**Task objective**. Reproduce, exactly and in full, only the lines below from the one containing "Task: Tap the battery icon in status bar" through the one containing "Task: Click the Dancerz group icon".

[Saved entries]

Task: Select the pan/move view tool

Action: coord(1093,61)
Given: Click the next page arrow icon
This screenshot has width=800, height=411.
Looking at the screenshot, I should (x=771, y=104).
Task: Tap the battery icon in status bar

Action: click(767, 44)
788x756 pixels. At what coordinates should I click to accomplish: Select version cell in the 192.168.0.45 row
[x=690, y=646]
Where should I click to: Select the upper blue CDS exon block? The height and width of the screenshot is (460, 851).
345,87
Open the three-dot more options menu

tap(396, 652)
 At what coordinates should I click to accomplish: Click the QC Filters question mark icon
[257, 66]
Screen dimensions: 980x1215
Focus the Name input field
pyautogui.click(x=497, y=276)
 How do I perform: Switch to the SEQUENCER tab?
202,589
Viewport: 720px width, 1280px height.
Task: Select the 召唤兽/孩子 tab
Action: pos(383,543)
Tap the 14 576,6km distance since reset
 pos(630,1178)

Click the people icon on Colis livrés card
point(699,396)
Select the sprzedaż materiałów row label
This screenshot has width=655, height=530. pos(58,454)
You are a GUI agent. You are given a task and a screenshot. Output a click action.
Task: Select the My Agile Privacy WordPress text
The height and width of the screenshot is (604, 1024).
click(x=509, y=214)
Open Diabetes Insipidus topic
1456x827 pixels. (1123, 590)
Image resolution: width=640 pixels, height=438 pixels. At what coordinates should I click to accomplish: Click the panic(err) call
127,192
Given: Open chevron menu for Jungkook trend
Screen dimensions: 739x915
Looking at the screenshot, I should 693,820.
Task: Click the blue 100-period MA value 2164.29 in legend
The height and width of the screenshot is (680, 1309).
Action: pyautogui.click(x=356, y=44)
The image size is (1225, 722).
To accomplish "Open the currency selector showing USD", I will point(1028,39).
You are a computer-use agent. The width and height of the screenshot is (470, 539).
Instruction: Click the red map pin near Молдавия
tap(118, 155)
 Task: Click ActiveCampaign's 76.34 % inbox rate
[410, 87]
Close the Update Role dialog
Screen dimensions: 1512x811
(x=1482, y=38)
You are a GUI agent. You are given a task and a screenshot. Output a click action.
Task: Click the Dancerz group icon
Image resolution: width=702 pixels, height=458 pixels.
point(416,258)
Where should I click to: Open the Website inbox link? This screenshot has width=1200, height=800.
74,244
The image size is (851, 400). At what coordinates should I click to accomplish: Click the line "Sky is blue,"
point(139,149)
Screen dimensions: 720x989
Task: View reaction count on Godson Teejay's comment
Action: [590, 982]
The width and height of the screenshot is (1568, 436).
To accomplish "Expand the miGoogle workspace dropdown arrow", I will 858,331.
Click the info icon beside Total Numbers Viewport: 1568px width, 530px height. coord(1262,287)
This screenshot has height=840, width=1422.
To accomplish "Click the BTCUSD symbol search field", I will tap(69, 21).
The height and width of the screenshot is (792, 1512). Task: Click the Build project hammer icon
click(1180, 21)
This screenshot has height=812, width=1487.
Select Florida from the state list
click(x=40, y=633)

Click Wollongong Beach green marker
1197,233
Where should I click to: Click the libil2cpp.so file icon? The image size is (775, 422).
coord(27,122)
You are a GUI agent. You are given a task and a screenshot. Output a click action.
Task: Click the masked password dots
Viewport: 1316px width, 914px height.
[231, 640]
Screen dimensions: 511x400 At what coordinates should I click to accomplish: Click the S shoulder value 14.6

**Answer box**.
Task: Tap the battery icon in status bar

Action: click(767, 44)
788x756 pixels. At what coordinates should I click to accomplish: Select version cell in the 192.168.0.45 row
[x=690, y=646]
Where should I click to: Select the upper blue CDS exon block? The height and width of the screenshot is (460, 851).
345,87
Open the three-dot more options menu

tap(396, 652)
 At what coordinates should I click to accomplish: Click the QC Filters question mark icon
[257, 66]
Screen dimensions: 980x1215
Focus the Name input field
pyautogui.click(x=497, y=276)
 How do I perform: Switch to the SEQUENCER tab?
202,589
Viewport: 720px width, 1280px height.
Task: Select the 召唤兽/孩子 tab
Action: pos(383,543)
Tap the 14 576,6km distance since reset
 pos(630,1178)

Click the people icon on Colis livrés card
point(699,396)
Select the sprzedaż materiałów row label
This screenshot has width=655, height=530. pos(58,454)
You are a GUI agent. You are given a task and a screenshot. Output a click action.
Task: Select the My Agile Privacy WordPress text
The height and width of the screenshot is (604, 1024).
click(x=509, y=214)
Open Diabetes Insipidus topic
1456x827 pixels. (1123, 590)
Image resolution: width=640 pixels, height=438 pixels. At what coordinates should I click to accomplish: Click the panic(err) call
127,192
Given: Open chevron menu for Jungkook trend
Screen dimensions: 739x915
Looking at the screenshot, I should 693,820.
Task: Click the blue 100-period MA value 2164.29 in legend
The height and width of the screenshot is (680, 1309).
Action: pyautogui.click(x=356, y=44)
The image size is (1225, 722).
To accomplish "Open the currency selector showing USD", I will point(1028,39).
You are a computer-use agent. The width and height of the screenshot is (470, 539).
Instruction: Click the red map pin near Молдавия
tap(118, 155)
 Task: Click ActiveCampaign's 76.34 % inbox rate
[410, 87]
Close the Update Role dialog
Screen dimensions: 1512x811
(x=1482, y=38)
You are a GUI agent. You are given a task and a screenshot. Output a click action.
Task: Click the Dancerz group icon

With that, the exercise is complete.